Think about the equal-time commutation relation between the momentum $\pi(x)$ and the coordinate $\phi(x)$: you want to write something like
$$
[\phi(\vec x),\pi(\vec y)]=i\hbar \delta^3(\vec x-\vec y).
$$
For this to make sense, everything should be distributions. That said, this is not exactly the setup of your question because the operator-valued distributions are usually understood in $\mathbb{R}^{3,1}$ and not on a time slice.
Another motivation is that thinking about distributions allows you to make sense of the states that you actually create by acting with fields on the vacuum. E.g. to see that
$$
\int d^dx f(x) \phi(x)|0\rangle
$$
is a finite-norm state, you do need to have the test function $f(x)$ and you do need to interpret $\phi(x)$ as a distribution. Without smearing with $f(x)$ you get things like $\langle0|\phi(x)^2|0\rangle=\infty$ and with $f(x)$ you need to make sense of light-cone singularities in the integral, which is where distributions save you.
Finally, people aren't making this stuff up -- there are many QFTs which have been rigorously defined (as in, mathematicians agree they exist), and their fields are operator-valued distributions (by which I mean that they verify Wightman axioms).

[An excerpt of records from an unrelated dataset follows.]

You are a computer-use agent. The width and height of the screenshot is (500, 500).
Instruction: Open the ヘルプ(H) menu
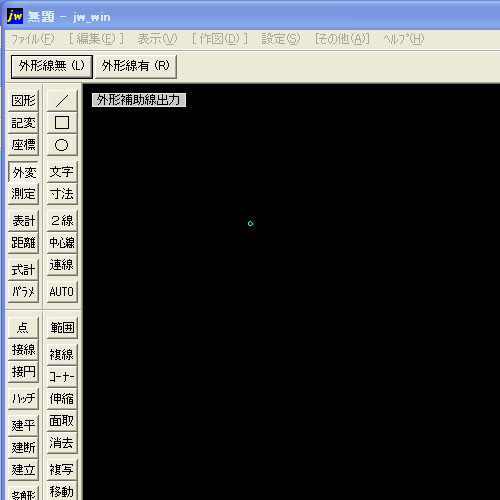pyautogui.click(x=404, y=39)
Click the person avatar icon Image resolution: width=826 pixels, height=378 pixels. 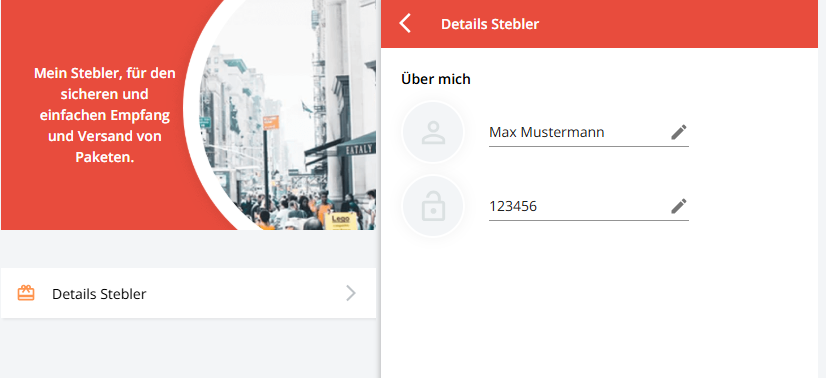(x=433, y=132)
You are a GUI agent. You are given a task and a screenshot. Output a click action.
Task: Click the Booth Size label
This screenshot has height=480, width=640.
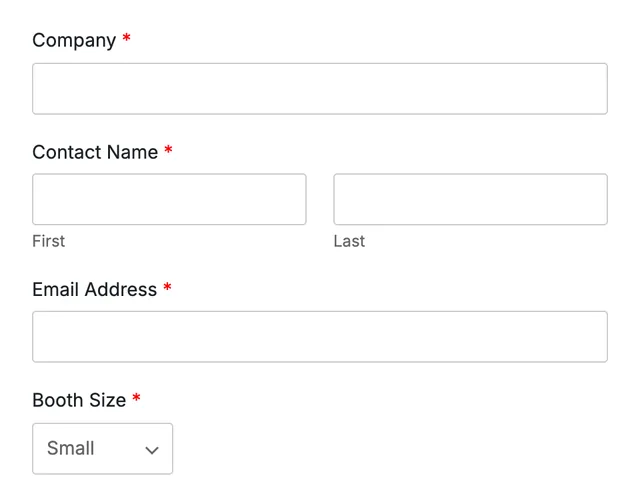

A bit more handwaving explanation is that generally the main point of smearing with a test function is to smear in time (in fact, it is enough to smear fields in time only to get operators). What this does is it turns things like $e^{-iEt}$, which are non-decaying at large $E$, into $\int dt f(t) e^{-iEt}$, which decays very quickly at large $E$ if $f$ is smooth. Since you have sums over $E$ everywhere, smearing makes these sums converge.